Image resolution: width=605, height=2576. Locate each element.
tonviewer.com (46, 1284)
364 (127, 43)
---
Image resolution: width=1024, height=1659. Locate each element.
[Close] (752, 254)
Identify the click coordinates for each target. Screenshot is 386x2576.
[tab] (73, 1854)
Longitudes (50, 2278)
--
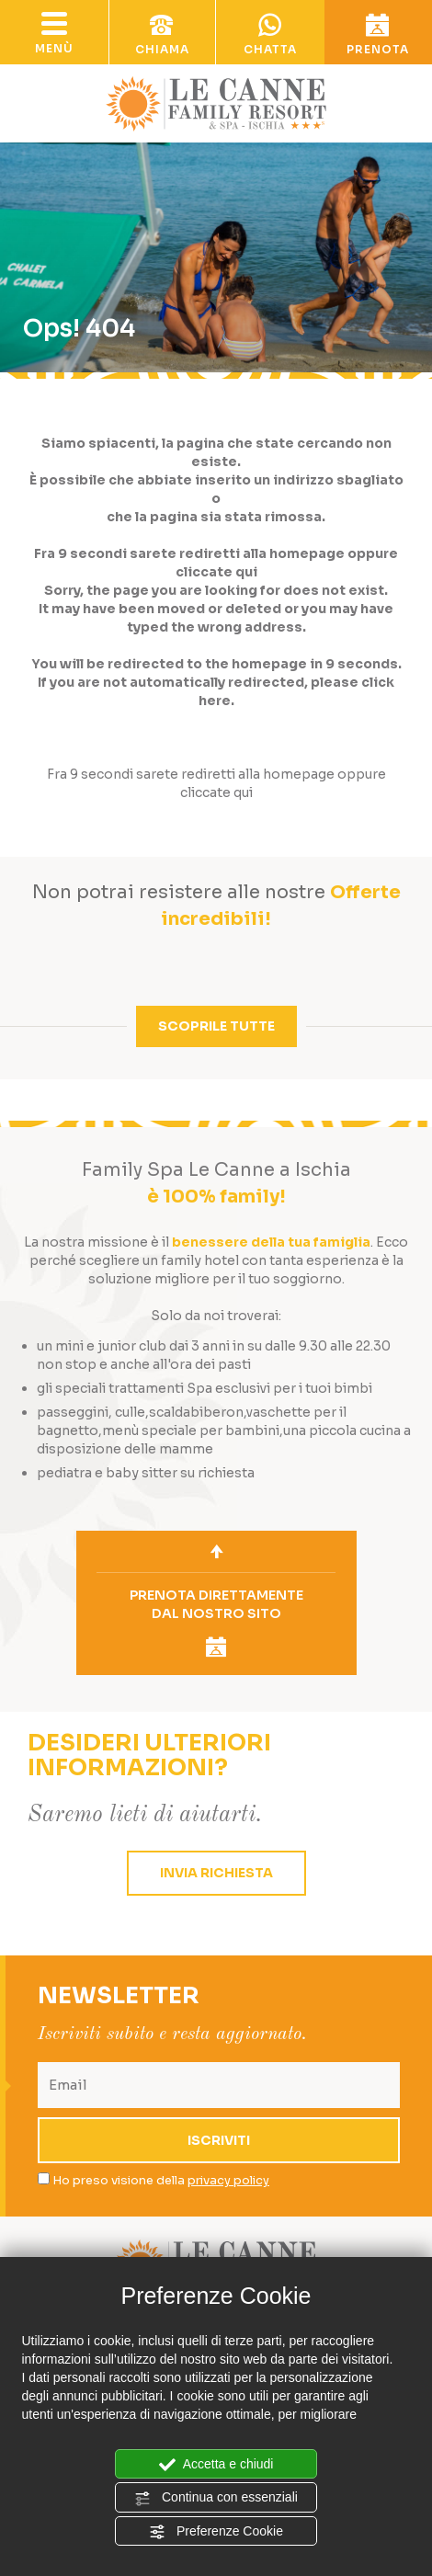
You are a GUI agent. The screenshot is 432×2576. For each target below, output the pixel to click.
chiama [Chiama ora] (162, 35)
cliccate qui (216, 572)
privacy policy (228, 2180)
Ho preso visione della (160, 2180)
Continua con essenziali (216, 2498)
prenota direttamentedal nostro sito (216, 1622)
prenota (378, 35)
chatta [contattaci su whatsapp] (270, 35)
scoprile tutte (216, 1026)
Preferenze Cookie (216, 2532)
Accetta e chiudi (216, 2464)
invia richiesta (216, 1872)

**Exercise task**
Print the records verbatim, from the line that contains "prenota direttamentedal nostro" up to and including the line that contains "invia richiesta (216, 1872)".

**Solution to this problem**
prenota direttamentedal nostro sito (216, 1622)
prenota (378, 35)
chatta [contattaci su whatsapp] (270, 35)
scoprile tutte (216, 1026)
Preferenze Cookie (216, 2532)
Accetta e chiudi (216, 2464)
invia richiesta (216, 1872)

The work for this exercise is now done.